In the cloud ecosystem, Azure is one of the leading cloud provider in the world. Azure provides a managed Kubernetes service named as Azure Kubernetes Service (AKS). What you get in a managed Kubernetes cluster is a managed controlplane where you do not need to worry about managing your kube-apiserver, etcd, kube control manager, scheduler, etc. All this is managed by Azure free of cost. You just need to pay for the nodes (underlying VMs) that you are going to use to run your pods.
Azure provides an awesome and easy way of implementing RBAC to your managed Kubernetes clusters. To implement, you can use your existing knowledge of Azure RBAC that you apply on various Azure resources and experience the same for Azure Kubernetes cluster security.
RBAC experience on Azure is all about permissions that are given to the roles. And to grant a security principal access, you need to create role assignment.
To view the list of various Azure RBAC roles available for Azure Kubernetes Service, run the following Azure Cli command.
$ az role definition list \
--query "[?contains(roleName, 'Azure Kubernetes Service RBAC')].{roleName:roleName,description:description}"
This will output:
[
{
"description": "Lets you manage all resources in the cluster.",
"roleName": "Azure Kubernetes Service RBAC Cluster Admin"
},
{
"description": "Lets you manage all resources under cluster/namespace, except update or delete resource quotas and namespaces.",
"roleName": "Azure Kubernetes Service RBAC Admin"
},
{
"description": "Allows read-only access to see most objects in a namespace.
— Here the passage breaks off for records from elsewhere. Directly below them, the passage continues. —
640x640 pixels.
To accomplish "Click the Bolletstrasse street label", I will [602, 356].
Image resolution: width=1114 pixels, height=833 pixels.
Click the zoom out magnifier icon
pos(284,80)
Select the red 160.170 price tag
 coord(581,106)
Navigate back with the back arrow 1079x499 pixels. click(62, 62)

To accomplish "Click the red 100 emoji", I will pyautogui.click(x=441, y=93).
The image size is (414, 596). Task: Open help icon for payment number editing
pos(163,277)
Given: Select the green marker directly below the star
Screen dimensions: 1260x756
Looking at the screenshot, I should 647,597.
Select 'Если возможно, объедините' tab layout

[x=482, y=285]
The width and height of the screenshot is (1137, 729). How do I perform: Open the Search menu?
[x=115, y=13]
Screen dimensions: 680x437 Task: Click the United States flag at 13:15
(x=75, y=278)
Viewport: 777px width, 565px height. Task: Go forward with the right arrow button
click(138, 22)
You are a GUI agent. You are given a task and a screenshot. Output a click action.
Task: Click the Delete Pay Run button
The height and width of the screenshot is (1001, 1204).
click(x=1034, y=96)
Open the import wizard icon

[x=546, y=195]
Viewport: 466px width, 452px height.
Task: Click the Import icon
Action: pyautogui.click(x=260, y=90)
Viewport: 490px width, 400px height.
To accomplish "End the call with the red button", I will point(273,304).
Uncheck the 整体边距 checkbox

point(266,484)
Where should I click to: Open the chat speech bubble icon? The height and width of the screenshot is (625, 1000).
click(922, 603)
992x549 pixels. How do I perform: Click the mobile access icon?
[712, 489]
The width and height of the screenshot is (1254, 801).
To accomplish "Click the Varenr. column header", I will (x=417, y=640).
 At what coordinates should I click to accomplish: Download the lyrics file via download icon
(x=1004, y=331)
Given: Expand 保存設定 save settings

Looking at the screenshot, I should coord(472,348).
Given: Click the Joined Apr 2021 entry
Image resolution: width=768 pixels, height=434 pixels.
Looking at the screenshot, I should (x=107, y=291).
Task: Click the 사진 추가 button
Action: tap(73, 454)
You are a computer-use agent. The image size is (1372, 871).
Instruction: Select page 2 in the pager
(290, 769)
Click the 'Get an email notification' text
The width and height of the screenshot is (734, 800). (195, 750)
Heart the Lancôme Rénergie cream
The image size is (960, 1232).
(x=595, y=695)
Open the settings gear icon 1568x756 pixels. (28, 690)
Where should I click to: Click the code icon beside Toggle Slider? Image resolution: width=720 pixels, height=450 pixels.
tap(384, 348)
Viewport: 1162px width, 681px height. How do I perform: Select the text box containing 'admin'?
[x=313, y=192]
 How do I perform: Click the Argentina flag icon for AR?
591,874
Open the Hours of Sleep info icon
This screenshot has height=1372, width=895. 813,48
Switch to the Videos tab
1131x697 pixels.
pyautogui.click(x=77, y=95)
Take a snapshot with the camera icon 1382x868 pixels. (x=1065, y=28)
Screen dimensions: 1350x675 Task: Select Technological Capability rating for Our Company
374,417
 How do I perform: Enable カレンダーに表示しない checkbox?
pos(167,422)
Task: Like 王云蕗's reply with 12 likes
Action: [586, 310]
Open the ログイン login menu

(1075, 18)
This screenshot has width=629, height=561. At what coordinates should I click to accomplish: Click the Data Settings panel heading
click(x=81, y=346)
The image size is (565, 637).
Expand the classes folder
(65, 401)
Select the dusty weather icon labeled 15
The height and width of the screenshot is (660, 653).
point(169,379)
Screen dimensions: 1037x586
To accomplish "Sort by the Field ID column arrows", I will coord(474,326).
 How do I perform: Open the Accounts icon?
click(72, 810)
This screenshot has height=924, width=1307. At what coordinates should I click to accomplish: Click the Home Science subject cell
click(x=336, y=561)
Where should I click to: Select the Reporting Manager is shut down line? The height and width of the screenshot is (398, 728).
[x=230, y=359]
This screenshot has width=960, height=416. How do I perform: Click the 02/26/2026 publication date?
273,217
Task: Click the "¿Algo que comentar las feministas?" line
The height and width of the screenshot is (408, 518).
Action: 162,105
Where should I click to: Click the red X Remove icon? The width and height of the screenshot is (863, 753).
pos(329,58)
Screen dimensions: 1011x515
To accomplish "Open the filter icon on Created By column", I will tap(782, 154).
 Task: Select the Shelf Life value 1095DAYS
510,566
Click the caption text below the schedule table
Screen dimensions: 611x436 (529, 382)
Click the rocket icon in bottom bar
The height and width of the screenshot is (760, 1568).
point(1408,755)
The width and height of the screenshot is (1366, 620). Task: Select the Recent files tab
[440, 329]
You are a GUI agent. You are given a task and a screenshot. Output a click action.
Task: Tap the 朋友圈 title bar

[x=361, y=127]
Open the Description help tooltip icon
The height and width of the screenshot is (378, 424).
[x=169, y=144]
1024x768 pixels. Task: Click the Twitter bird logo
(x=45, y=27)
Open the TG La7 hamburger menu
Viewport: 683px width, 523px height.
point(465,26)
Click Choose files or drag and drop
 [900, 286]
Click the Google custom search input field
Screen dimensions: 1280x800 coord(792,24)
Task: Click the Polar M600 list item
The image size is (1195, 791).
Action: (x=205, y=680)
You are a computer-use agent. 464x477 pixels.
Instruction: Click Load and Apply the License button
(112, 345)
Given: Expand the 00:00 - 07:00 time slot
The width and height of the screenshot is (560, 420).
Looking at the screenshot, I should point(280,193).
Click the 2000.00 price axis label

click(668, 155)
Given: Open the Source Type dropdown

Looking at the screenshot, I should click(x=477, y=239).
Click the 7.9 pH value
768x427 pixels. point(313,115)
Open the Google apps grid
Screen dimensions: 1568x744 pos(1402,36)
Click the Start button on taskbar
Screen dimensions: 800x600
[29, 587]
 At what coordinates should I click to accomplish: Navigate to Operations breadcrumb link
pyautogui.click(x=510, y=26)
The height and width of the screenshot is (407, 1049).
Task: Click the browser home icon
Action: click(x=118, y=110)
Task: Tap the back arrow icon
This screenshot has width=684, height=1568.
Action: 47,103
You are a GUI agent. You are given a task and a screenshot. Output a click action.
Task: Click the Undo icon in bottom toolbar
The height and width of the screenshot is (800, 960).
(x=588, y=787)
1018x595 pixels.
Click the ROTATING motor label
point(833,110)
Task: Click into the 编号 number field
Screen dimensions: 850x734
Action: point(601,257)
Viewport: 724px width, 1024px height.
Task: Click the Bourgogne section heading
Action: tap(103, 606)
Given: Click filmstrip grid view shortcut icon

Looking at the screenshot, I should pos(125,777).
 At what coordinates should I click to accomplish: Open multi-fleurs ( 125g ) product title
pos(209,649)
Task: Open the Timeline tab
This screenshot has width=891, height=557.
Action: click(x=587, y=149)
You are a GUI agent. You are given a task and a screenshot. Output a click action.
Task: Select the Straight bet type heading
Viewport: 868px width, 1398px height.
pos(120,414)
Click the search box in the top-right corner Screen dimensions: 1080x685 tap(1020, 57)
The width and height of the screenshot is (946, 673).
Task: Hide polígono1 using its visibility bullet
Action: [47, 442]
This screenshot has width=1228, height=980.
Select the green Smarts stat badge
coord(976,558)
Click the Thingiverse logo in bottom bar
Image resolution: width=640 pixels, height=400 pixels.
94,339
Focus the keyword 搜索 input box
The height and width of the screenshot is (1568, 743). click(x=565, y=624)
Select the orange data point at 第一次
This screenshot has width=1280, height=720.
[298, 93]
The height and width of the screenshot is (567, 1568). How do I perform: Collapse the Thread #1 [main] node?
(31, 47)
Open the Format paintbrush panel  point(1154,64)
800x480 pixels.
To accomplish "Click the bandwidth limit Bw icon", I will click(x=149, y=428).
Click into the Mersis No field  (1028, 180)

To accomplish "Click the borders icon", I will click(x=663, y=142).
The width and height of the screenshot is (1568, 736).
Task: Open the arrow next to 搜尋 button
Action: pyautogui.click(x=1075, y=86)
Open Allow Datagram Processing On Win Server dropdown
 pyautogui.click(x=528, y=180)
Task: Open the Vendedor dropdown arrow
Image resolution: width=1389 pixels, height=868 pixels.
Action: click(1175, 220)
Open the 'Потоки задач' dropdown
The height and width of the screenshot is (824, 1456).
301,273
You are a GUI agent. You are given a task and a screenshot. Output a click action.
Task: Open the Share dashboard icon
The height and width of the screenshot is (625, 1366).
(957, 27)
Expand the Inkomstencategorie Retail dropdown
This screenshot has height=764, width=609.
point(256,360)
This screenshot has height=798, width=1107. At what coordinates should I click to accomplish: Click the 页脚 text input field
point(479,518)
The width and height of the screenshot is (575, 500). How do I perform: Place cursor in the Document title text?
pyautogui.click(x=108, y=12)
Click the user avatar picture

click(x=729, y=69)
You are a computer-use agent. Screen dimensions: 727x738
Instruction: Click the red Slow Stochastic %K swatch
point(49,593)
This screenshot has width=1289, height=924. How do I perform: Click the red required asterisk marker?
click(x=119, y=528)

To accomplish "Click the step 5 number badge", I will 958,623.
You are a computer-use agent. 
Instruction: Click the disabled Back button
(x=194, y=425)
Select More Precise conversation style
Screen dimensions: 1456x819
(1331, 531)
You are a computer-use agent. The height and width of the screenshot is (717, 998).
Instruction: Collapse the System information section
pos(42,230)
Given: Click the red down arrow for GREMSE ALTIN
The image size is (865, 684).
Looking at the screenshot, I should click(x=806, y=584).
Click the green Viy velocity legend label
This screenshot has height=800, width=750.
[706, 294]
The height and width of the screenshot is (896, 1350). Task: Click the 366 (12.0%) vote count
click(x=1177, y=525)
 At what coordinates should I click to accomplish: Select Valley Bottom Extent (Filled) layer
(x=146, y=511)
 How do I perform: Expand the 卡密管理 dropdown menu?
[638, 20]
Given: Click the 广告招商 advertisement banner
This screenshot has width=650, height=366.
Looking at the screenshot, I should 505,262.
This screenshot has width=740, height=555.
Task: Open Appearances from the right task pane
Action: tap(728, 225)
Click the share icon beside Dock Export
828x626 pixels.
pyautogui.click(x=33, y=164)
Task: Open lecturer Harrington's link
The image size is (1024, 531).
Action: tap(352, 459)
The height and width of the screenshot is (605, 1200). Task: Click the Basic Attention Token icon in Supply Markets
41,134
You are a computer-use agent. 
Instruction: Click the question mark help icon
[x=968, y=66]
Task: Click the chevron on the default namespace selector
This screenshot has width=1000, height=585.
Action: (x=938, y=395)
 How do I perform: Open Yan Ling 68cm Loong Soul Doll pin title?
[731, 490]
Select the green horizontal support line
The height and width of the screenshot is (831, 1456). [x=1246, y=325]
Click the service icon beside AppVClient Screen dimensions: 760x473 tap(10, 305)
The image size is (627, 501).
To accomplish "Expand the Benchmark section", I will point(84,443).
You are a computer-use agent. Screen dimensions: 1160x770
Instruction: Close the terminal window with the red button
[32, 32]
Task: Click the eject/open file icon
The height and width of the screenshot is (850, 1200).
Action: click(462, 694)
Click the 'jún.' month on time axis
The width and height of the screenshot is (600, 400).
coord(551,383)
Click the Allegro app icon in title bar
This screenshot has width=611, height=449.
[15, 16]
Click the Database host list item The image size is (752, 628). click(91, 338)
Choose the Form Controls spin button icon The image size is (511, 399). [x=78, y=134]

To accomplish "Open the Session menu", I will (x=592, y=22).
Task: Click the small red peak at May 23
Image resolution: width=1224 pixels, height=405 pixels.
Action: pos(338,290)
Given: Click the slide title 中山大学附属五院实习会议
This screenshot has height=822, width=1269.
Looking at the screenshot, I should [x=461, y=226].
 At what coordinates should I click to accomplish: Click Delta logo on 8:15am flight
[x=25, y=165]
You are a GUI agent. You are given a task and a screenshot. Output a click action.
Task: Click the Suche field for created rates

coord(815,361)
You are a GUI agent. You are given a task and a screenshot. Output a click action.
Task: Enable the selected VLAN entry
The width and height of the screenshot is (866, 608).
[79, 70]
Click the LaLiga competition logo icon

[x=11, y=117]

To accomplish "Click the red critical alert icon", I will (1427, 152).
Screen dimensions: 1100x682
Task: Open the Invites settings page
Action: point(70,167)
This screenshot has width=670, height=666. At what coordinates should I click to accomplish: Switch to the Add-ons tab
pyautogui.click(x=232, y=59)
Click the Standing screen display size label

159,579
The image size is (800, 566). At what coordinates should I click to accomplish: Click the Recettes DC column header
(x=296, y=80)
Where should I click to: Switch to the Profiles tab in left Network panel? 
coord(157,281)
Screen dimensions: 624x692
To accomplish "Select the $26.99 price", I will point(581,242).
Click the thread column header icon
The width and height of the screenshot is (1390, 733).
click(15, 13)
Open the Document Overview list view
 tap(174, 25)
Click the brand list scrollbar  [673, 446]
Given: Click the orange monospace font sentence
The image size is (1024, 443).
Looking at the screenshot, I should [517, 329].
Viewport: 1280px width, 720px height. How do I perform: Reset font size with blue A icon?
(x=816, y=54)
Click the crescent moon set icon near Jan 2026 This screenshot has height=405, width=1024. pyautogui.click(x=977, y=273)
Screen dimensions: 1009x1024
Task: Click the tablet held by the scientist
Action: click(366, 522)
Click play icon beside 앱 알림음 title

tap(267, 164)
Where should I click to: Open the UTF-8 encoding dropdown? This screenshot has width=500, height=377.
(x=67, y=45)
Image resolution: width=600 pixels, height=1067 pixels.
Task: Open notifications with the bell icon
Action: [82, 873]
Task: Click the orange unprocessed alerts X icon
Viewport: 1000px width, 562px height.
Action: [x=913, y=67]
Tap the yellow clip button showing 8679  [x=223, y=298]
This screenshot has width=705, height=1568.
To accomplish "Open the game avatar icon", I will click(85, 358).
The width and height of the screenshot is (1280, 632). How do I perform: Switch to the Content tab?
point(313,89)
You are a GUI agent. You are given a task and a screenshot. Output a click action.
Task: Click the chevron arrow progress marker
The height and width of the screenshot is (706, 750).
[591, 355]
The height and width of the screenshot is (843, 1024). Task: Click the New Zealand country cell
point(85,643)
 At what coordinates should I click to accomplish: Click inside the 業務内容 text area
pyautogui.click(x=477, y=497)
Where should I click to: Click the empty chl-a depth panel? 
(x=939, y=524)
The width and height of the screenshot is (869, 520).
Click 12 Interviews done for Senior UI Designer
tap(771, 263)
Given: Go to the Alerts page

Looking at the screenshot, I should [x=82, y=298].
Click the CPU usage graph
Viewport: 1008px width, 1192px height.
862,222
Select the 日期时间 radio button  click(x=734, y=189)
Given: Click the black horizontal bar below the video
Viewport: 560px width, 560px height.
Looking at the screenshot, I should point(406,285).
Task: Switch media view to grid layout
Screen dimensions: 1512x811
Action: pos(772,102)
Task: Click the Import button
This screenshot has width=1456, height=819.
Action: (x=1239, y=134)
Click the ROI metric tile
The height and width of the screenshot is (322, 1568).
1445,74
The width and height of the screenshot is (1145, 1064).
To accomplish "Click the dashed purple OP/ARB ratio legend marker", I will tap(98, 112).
It does not allow viewing roles or role bindings. This role does not allow viewing Secrets, since reading the contents of Secrets enables access to ServiceAccount credentials in the namespace, which would allow API access as any ServiceAccount in the namespace (a form of privilege escalation). Applying this role at cluster scope will give access across all namespaces.",
"roleName": "Azure Kubernetes Service RBAC Reader"
},
{
"description": "Allows read/write access to most objects in a namespace.This role does not allow viewing or modifying roles or role bindings. However, this role allows accessing Secrets and running Pods as any ServiceAccount in the namespace, so it can be used to gain the API access levels of any ServiceAccount in the namespace. Applying this role at cluster scope will give access across all namespaces.",
"roleName": "Azure Kubernetes Service RBAC Writer"
}
]
To drill down and see the specific permissions assigned in the role run the following command.
$ az role definition list --role-name "Azure Kubernetes Service RBAC Cluster Admin"
which would output the permissions as:
[
...
"permissions": [
{
"actions": [
"Microsoft.Authorization/*/read",
"Microsoft.Insights/alertRules/*",
"Microsoft.Resources/deployments/write",
"Microsoft.Resources/subscriptions/operationresults/read",
"Microsoft.Resources/subscriptions/read",
"Microsoft.Resources/subscriptions/resourceGroups/read",
"Microsoft.Support/*",
"Microsoft.ContainerService/managedClusters/listClusterUserCredential/action"
],
"dataActions": [
"Microsoft.ContainerService/managedClusters/*"
],
"notActions": [],
"notDataActions": []
}
],
"roleName": "Azure Kubernetes Service RBAC Cluster Admin",
"roleType": "BuiltInRole",
"type": "Microsoft.Authorization/roleDefinitions"
}
]
You can also work on RBAC from Azure Portal:
I hope you find this helpful and this makes your Kubernetes security journey a step easier.